Last night Lucy Castle, who has run the Braided Fig restaurant and bar on Summer Street in Aberdeen for the past three years alongside her husband Steve, said she was “shocked” at the discrepancy between the benefits of the scheme in Aberdeen compared to the likes of Dundee.
She said: “It’s really disappointing to have missed out so massively on such a great opportunity.
“We are definitely all for the government to extend it in Aberdeen, and I don’t understand why that should not happen.
“Obviously, it would not cost them any more than it would have done had we not been locked down in the first place.
“We’re still hopeful someone somewhere will listen, but I can’t see it happening at the moment.”
Stuart McPhee, director of Siberia and part of the committee on the new Aberdeen Hospitality Together Group, said: “These figures bring into sharp context the local impact of not being able to take part in the scheme.
“We would like to see it extended, or in some way see a localised scheme.

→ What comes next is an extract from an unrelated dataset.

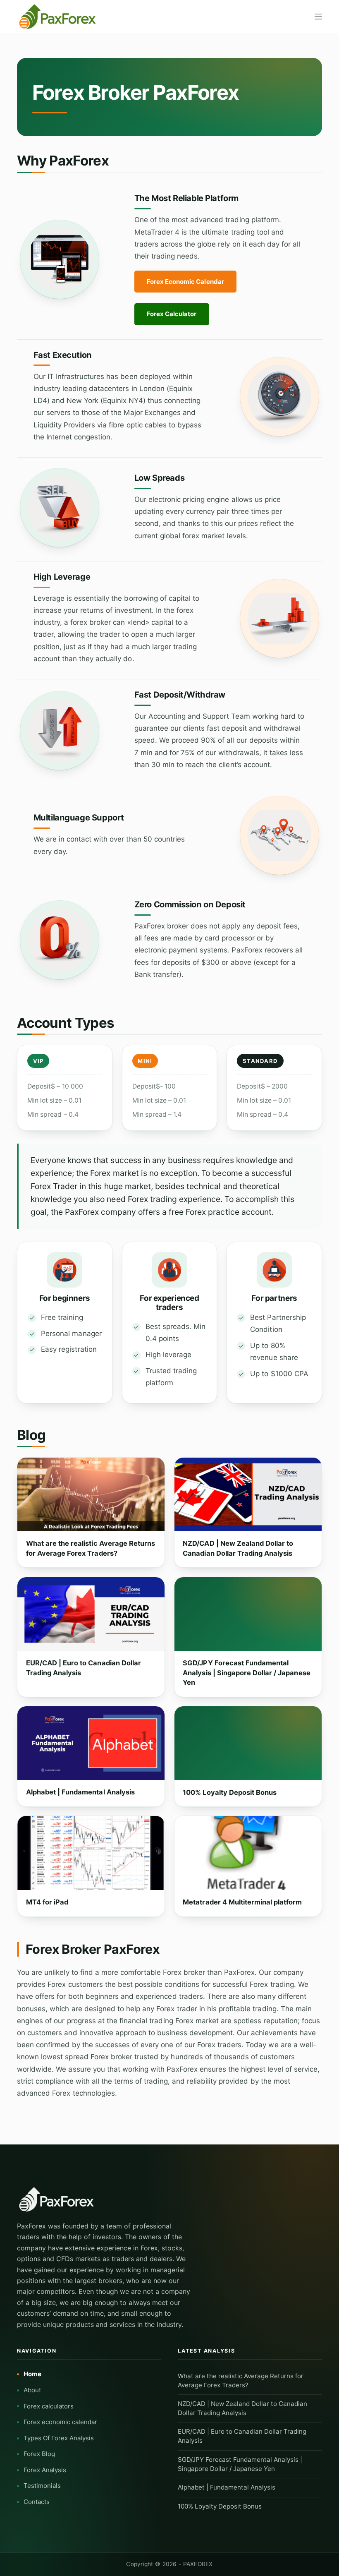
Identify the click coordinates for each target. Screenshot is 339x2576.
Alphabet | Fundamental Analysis (80, 1792)
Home (32, 2374)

“It has been an incredibly challenging time for an untold amount of businesses.
“What we need to be seeing here is something that can help bring back customer confidence.”
Conservative city council co-leader Douglas Lumsden said: “I’ve been calling on the UK Government to extend the scheme in Aberdeen.
“I think it was very unfair that out of the 13 nights of it, we lost out on nine of them.”
Scott Murray, director of Cru Holdings which runs restaurants and bars in Inverness and Nairn, said the scheme had been “exceptionally successful” for their Highland businesses.
He said: “It was always going to go one of two ways – either people wouldn’t want to come out because they didn’t feel safe or they were going to be desperate to get out.
“I think it was the latter of the two and that, combined with the Eat Out To Help Out scheme was a great catalyst.
“We welcomed much higher numbers than expected. Several thousand customers used the scheme, which was just phenomenal, and it was very welcome.”
Mr Murray said he’d brought staff back from furlough on August 1 and been able to return them to full hours almost immediately.